■ Work required: Report each line from the records where the string "della" turns up.

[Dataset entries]
.....

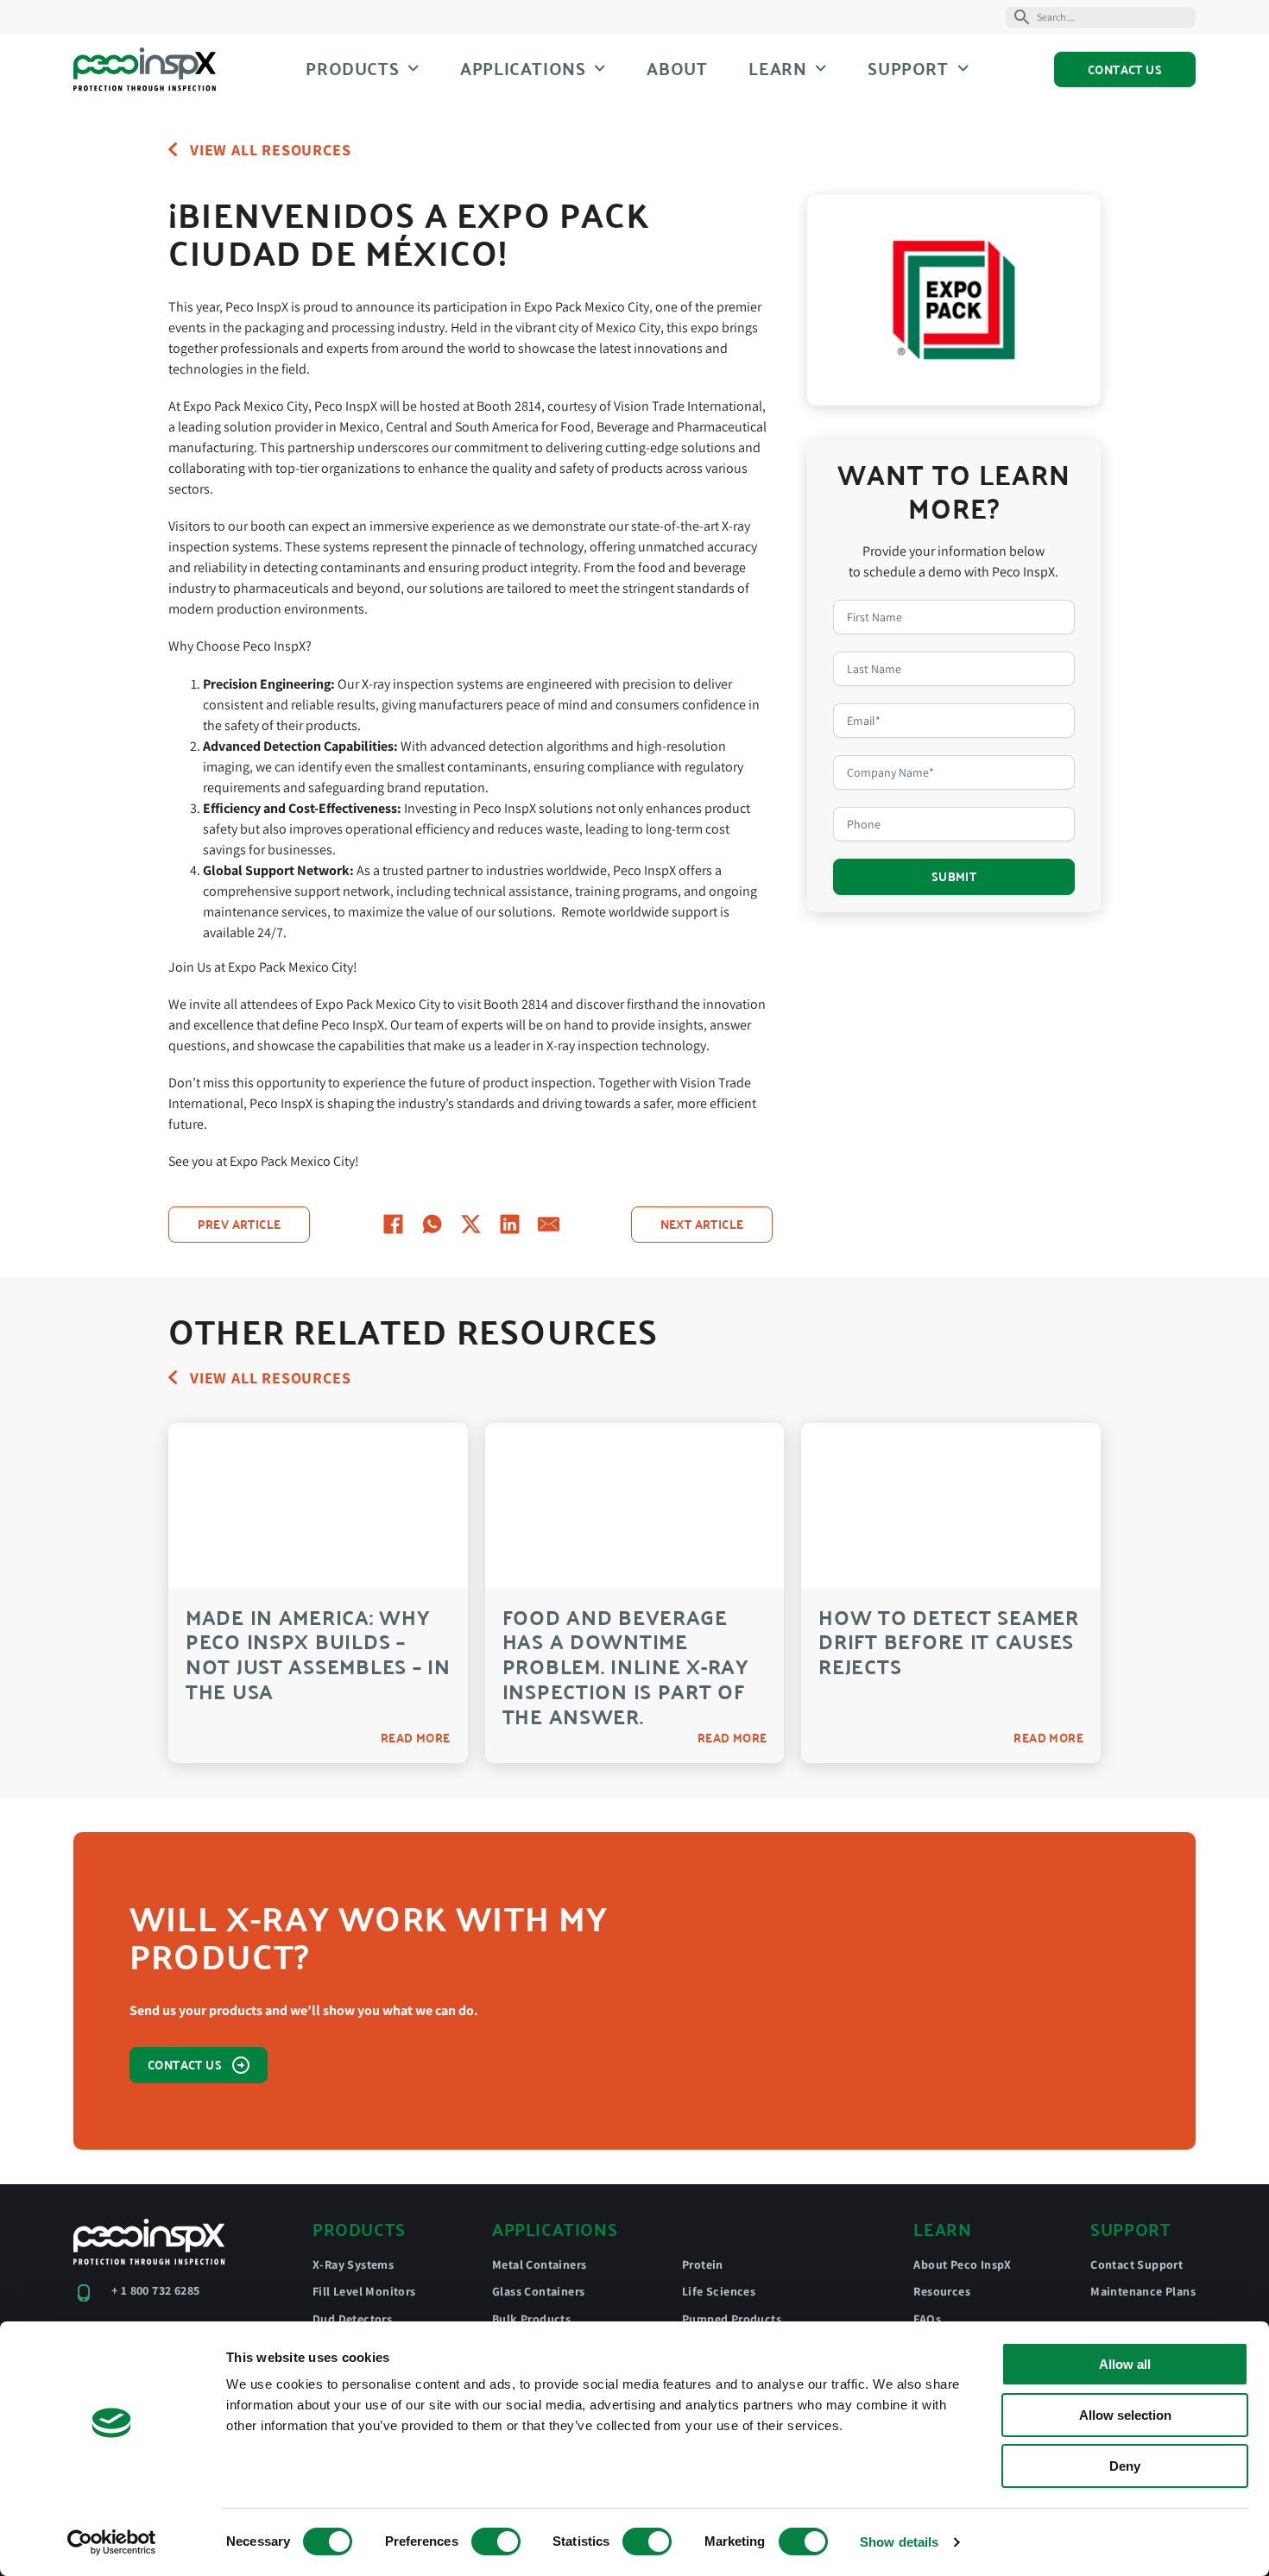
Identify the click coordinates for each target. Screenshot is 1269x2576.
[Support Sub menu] (963, 68)
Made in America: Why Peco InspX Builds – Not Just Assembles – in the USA (318, 1654)
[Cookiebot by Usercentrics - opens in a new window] (111, 2542)
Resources (941, 2291)
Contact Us (1125, 69)
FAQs (927, 2319)
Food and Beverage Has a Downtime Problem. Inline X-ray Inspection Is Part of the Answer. (625, 1666)
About (677, 69)
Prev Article (239, 1223)
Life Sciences (718, 2291)
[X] (471, 1224)
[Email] (548, 1224)
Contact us (185, 2064)
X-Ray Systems (353, 2264)
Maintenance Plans (1143, 2291)
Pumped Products (731, 2319)
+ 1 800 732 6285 (155, 2290)
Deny (1124, 2466)
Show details (899, 2542)
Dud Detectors (352, 2319)
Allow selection (1125, 2415)
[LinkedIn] (510, 1224)
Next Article (702, 1223)
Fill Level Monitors (364, 2291)
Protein (702, 2264)
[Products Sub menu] (413, 68)
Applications (522, 68)
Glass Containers (538, 2291)
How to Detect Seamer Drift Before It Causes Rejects (948, 1641)
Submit (953, 876)
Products (352, 68)
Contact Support (1136, 2264)
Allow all (1125, 2364)
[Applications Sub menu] (599, 68)
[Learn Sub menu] (820, 68)
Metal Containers (539, 2264)
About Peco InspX (962, 2264)
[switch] (496, 2541)
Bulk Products (531, 2319)
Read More (416, 1738)
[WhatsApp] (432, 1224)
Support (908, 68)
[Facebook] (393, 1224)
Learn (777, 68)
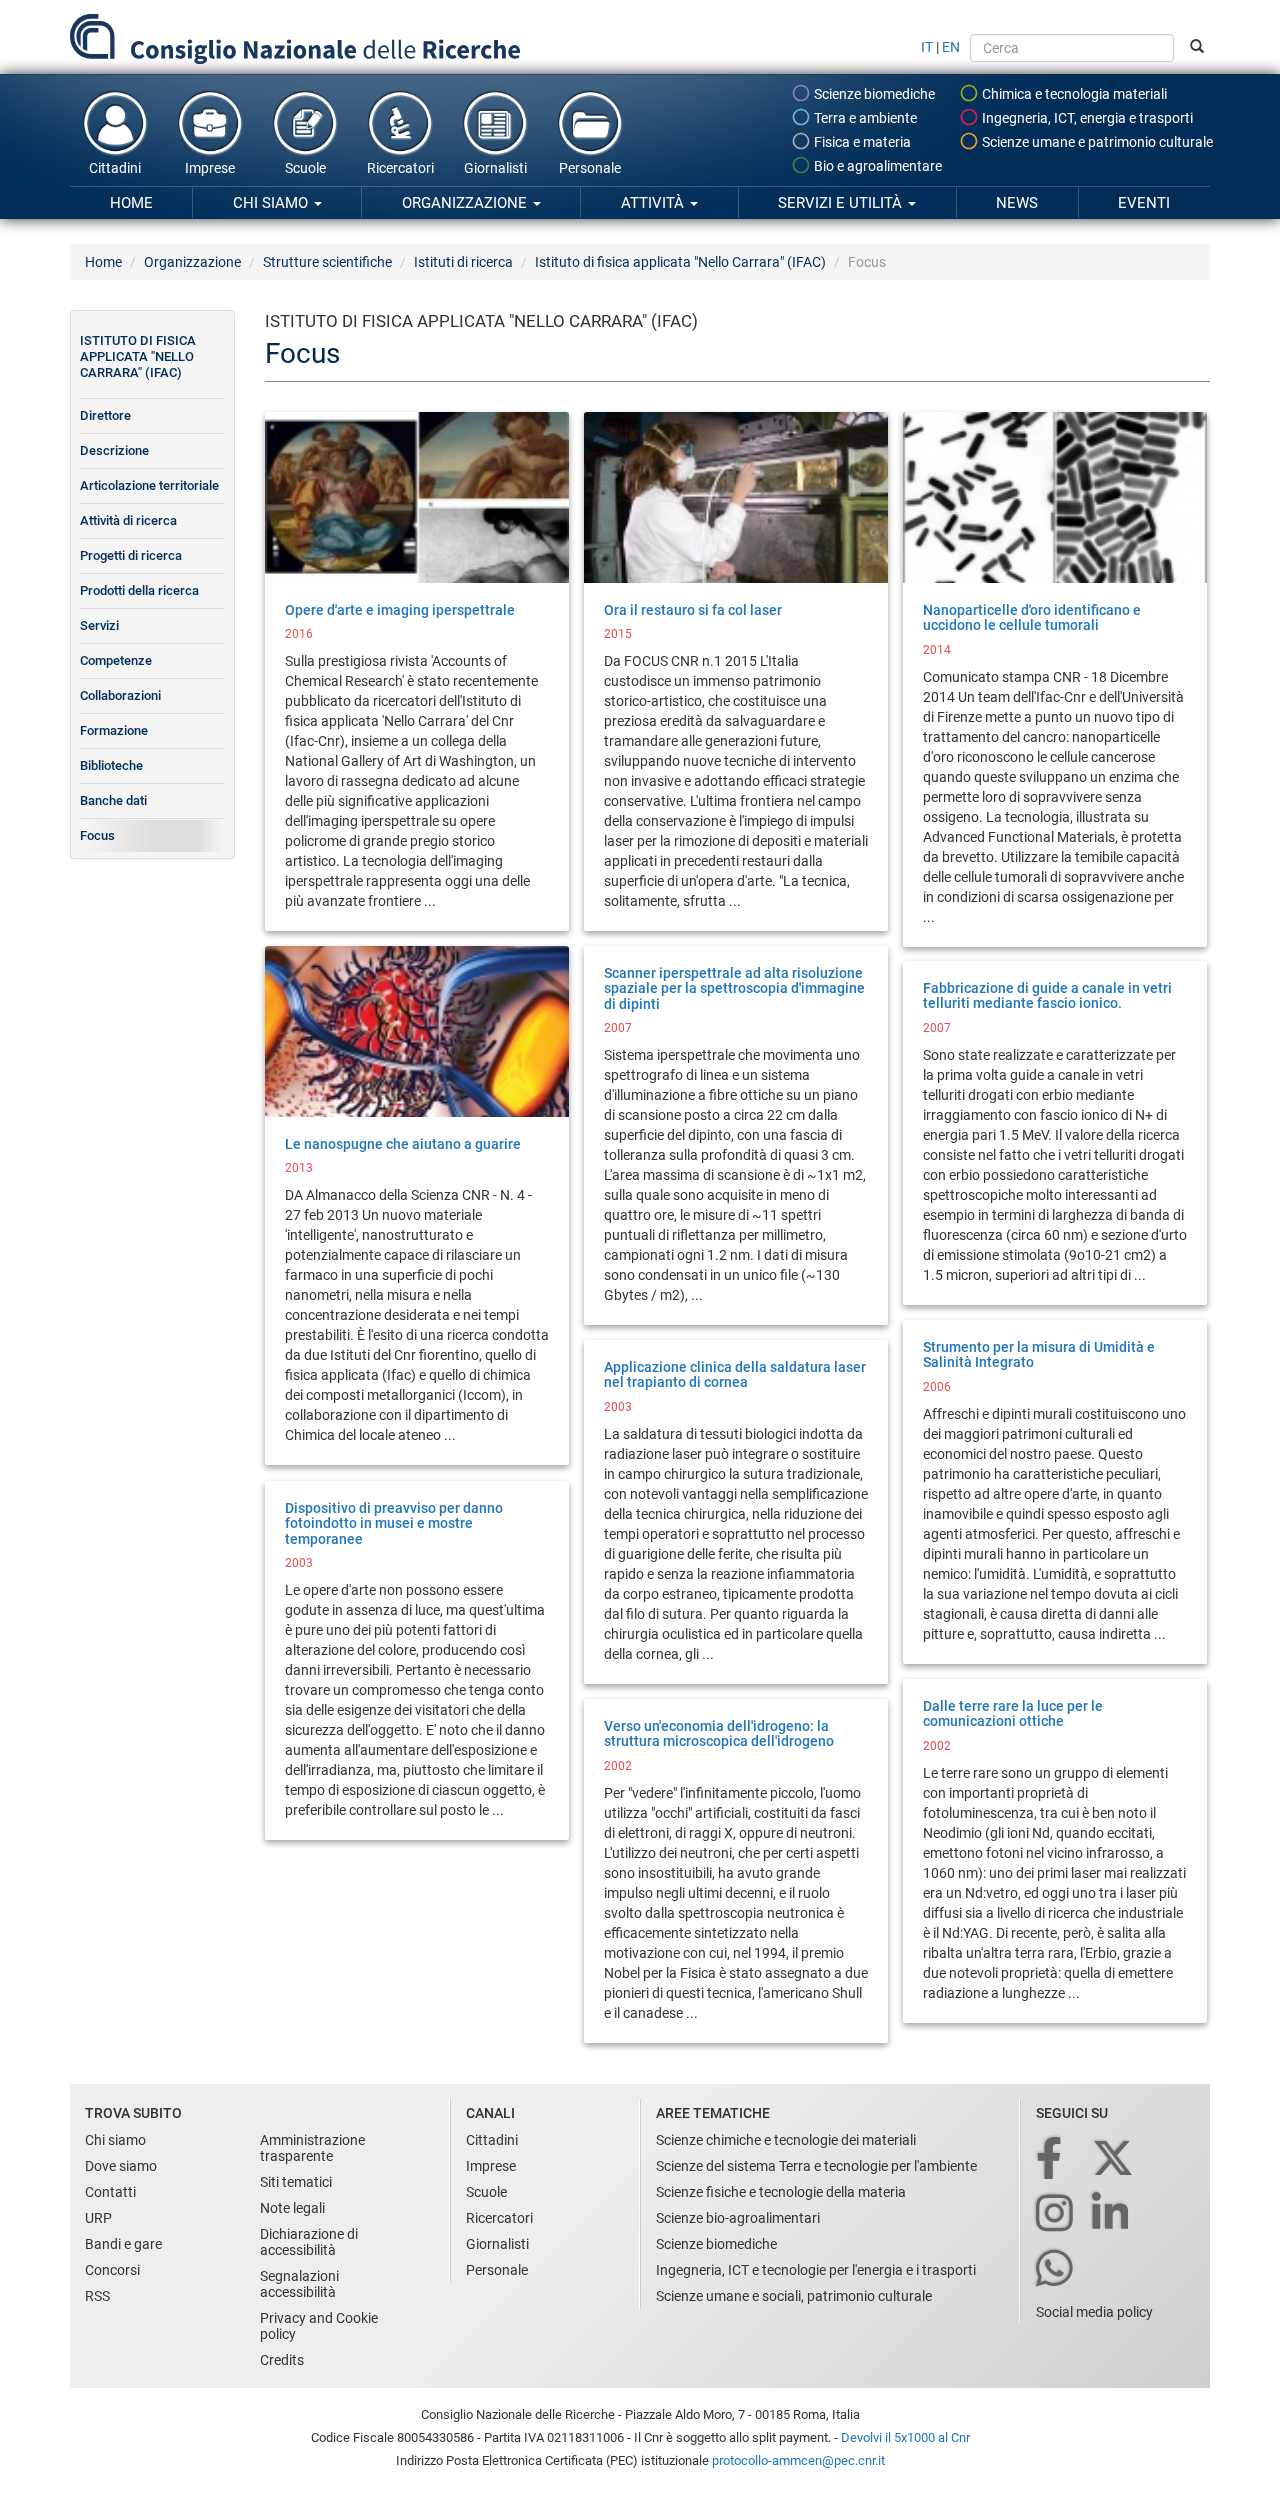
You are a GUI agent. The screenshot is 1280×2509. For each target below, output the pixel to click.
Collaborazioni (120, 695)
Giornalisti (495, 168)
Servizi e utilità (842, 203)
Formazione (114, 730)
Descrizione (114, 450)
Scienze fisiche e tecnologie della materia (781, 2192)
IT (927, 47)
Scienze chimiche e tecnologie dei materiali (786, 2140)
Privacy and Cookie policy (319, 2326)
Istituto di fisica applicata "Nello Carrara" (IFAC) (680, 262)
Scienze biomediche (873, 94)
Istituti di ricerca (463, 262)
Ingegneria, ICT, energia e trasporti (1086, 118)
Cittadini (115, 168)
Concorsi (112, 2270)
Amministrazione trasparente (312, 2148)
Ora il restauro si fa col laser (693, 610)
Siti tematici (296, 2182)
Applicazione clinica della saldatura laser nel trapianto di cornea (735, 1374)
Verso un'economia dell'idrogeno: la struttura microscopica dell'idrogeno (719, 1733)
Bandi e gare (123, 2244)
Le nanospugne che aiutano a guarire (403, 1144)
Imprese (210, 168)
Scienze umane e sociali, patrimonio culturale (794, 2296)
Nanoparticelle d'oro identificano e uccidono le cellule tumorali (1032, 617)
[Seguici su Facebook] (1050, 2159)
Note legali (292, 2208)
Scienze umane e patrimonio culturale (1096, 142)
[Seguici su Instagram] (1056, 2214)
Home (131, 203)
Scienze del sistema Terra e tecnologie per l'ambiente (816, 2166)
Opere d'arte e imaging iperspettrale (400, 610)
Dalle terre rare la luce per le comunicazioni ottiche (1013, 1713)
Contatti (110, 2192)
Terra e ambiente (864, 118)
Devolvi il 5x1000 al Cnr (905, 2437)
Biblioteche (111, 765)
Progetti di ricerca (131, 555)
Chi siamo (272, 203)
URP (98, 2218)
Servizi (99, 625)
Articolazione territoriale (149, 485)
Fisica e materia (861, 142)
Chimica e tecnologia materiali (1073, 94)
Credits (282, 2360)
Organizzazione (466, 203)
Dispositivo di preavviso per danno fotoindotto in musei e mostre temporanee (394, 1523)
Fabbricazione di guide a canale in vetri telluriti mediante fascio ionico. (1047, 995)
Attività (654, 203)
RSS (97, 2296)
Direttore (105, 415)
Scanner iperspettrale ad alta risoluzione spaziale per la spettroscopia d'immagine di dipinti (734, 988)
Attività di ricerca (128, 520)
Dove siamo (121, 2166)
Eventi (1144, 203)
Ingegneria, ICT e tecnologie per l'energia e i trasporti (816, 2270)
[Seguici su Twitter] (1114, 2159)
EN (951, 47)
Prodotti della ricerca (139, 590)
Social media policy (1094, 2312)
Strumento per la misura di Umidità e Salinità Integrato (1039, 1354)
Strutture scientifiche (327, 262)
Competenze (116, 660)
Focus (97, 835)
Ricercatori (400, 168)
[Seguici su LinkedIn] (1112, 2214)
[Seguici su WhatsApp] (1056, 2269)
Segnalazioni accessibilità (299, 2284)
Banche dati (113, 800)
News (1017, 203)
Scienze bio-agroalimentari (738, 2218)
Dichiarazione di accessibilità (309, 2242)
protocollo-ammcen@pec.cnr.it (798, 2460)
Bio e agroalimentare (876, 166)
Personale (590, 168)
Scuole (305, 168)
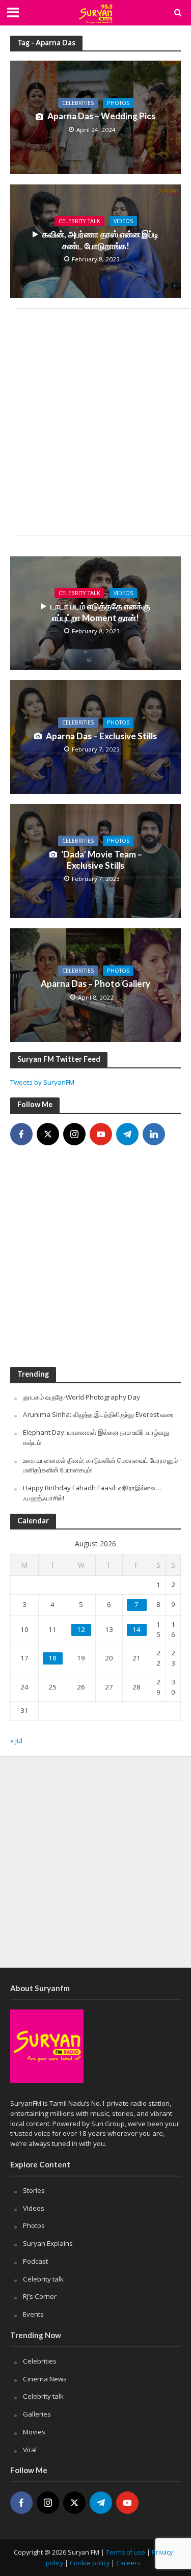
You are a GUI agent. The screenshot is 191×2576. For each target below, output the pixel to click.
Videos (123, 221)
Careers (128, 2563)
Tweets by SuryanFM (42, 1082)
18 (52, 1657)
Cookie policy (90, 2563)
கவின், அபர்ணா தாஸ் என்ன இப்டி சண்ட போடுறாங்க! (100, 240)
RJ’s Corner (40, 2296)
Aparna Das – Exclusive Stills (101, 736)
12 (81, 1629)
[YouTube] (101, 1134)
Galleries (37, 2414)
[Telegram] (127, 1134)
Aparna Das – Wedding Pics (101, 116)
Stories (34, 2190)
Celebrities (78, 102)
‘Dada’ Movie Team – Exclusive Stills (101, 860)
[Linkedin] (154, 1134)
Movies (34, 2431)
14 (136, 1629)
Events (33, 2314)
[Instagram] (74, 1134)
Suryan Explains (48, 2243)
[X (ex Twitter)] (48, 1134)
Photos (118, 102)
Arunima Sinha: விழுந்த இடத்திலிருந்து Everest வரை (98, 1414)
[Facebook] (21, 1134)
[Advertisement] (95, 422)
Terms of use (125, 2552)
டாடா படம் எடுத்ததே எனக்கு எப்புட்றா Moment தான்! (100, 612)
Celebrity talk (79, 221)
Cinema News (45, 2378)
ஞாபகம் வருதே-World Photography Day (81, 1397)
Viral (30, 2449)
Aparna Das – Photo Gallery (95, 983)
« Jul (16, 1740)
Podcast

.....

■ Solution to this problem:
Scienze fisiche e tecnologie della materia (781, 2192)
Applicazione clinica della saldatura laser nel trapianto di cornea (735, 1374)
Prodotti della ricerca (139, 590)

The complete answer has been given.